### Task to complete
First find the line with "Open the nestixx username link" in the entries below, then set down exactly every line through the line with "Go to previous post arrow", that line included.

(Collected data entries)
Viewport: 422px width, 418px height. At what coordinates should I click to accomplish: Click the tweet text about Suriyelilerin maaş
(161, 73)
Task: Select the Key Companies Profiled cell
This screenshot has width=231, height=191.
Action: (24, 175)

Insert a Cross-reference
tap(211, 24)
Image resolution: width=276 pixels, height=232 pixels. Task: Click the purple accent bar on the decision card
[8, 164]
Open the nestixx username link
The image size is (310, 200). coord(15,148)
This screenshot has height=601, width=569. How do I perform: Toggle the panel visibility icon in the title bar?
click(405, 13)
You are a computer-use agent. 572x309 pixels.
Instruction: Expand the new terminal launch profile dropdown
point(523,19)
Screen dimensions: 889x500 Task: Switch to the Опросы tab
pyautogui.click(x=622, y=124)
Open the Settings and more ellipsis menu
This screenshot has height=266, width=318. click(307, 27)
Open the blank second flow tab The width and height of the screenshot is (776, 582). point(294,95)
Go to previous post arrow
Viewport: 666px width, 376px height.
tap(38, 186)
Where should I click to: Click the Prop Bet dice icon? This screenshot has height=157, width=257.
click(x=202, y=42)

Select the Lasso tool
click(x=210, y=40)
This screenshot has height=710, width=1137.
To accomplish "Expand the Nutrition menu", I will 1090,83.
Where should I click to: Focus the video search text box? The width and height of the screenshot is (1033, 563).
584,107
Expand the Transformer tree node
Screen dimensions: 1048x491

### Finished exercise
Open the nestixx username link
The image size is (310, 200). coord(15,148)
This screenshot has height=601, width=569. How do I perform: Toggle the panel visibility icon in the title bar?
click(405, 13)
You are a computer-use agent. 572x309 pixels.
Instruction: Expand the new terminal launch profile dropdown
point(523,19)
Screen dimensions: 889x500 Task: Switch to the Опросы tab
pyautogui.click(x=622, y=124)
Open the Settings and more ellipsis menu
This screenshot has height=266, width=318. click(307, 27)
Open the blank second flow tab The width and height of the screenshot is (776, 582). point(294,95)
Go to previous post arrow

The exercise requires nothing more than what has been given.